──────── Data for the task
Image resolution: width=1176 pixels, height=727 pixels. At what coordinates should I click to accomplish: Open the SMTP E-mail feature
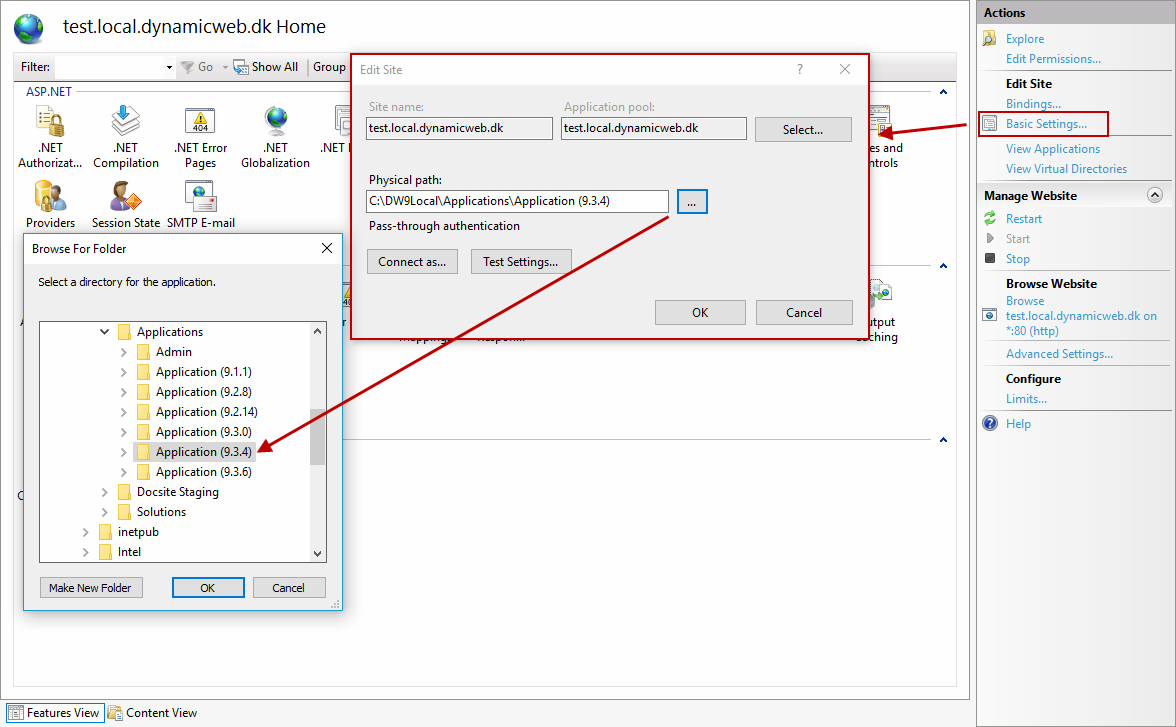coord(200,195)
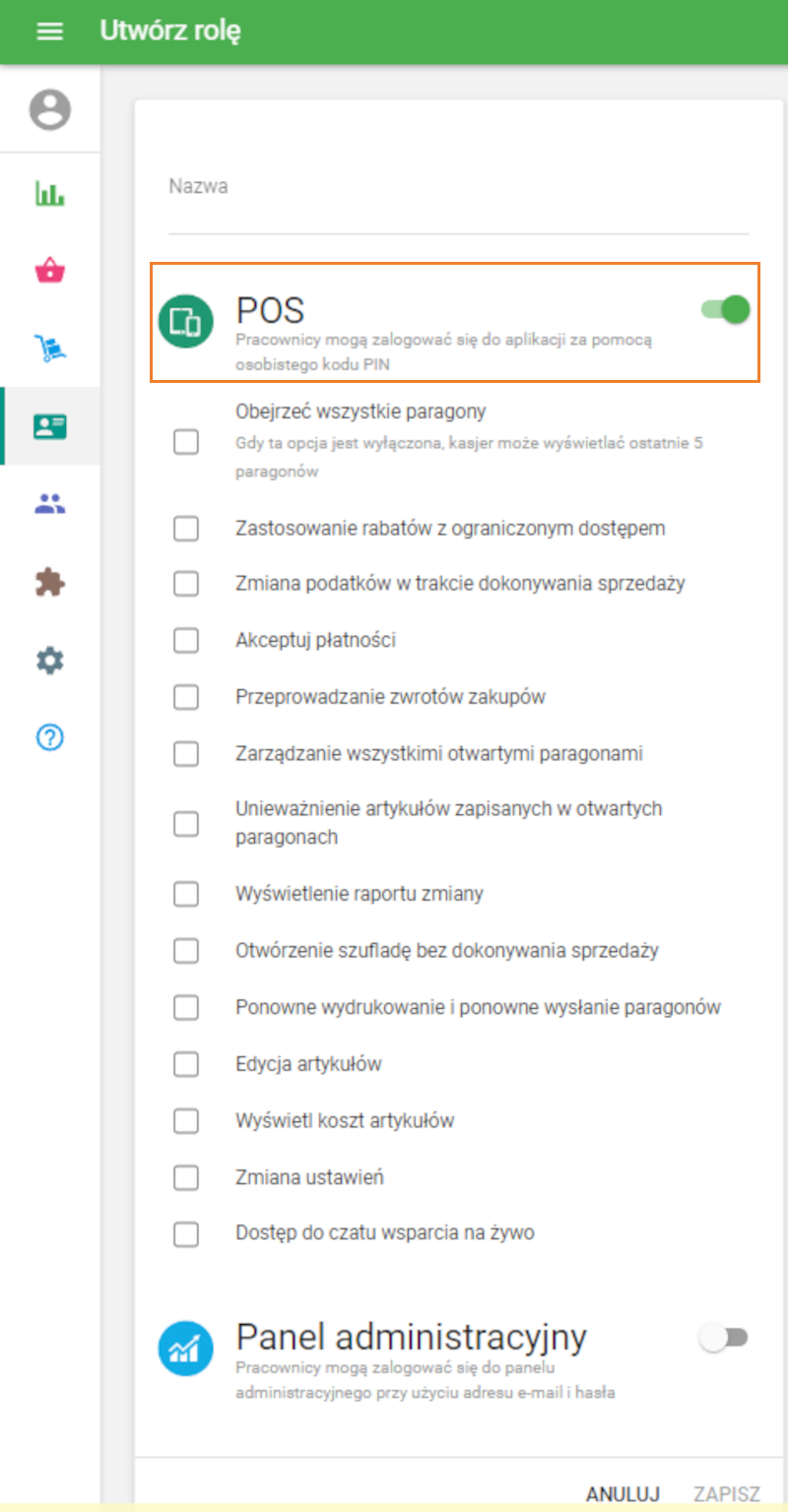788x1512 pixels.
Task: Open the sales reports bar chart icon
Action: pos(49,194)
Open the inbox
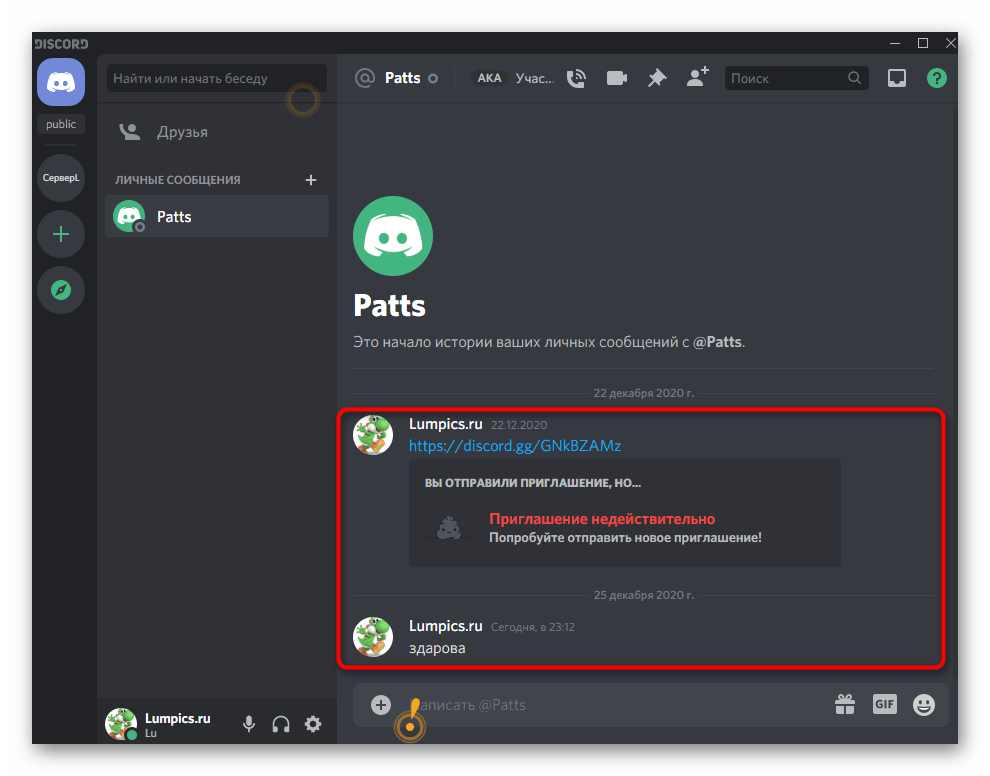 (x=897, y=78)
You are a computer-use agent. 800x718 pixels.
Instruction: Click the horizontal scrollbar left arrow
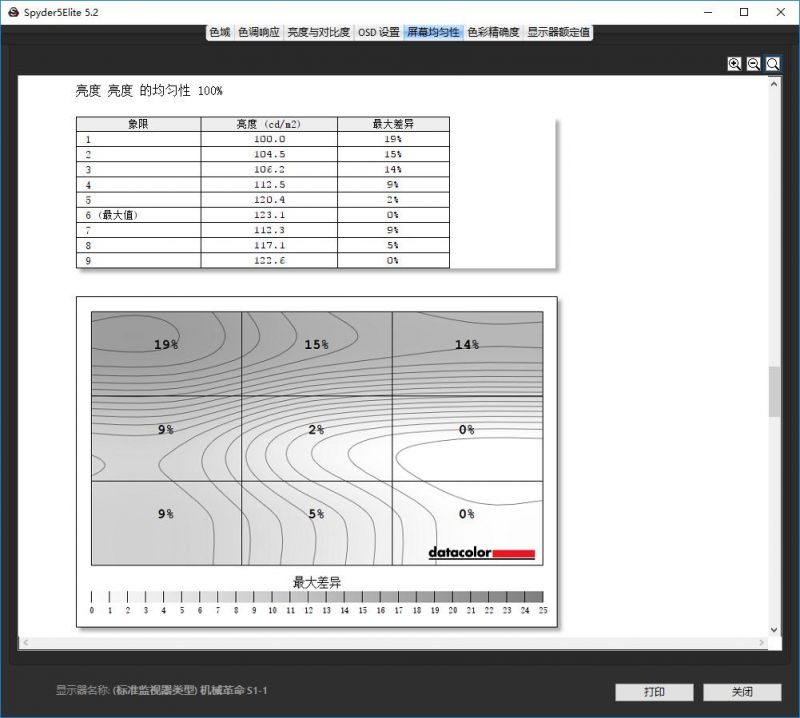coord(24,641)
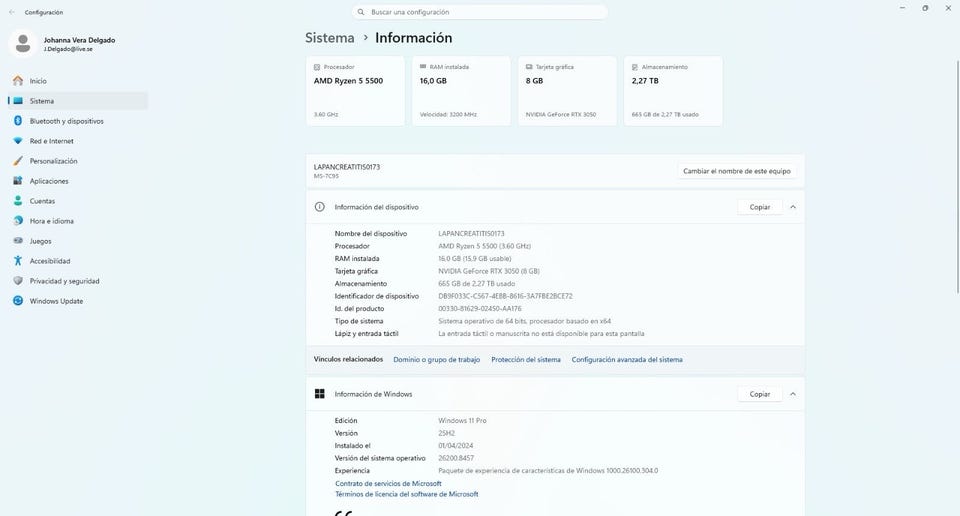This screenshot has width=960, height=516.
Task: Open Red e Internet wifi icon
Action: [x=18, y=141]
────────────────
### Task directions
Give back exactly the lines from the one containing "Instruction: Click the" to the final line of the entries, both included, and no picture.

### The completed task
Instruction: Click the horizontal scrollbar left arrow
coord(24,641)
This screenshot has width=960, height=516.
Task: Open Red e Internet wifi icon
Action: [x=18, y=141]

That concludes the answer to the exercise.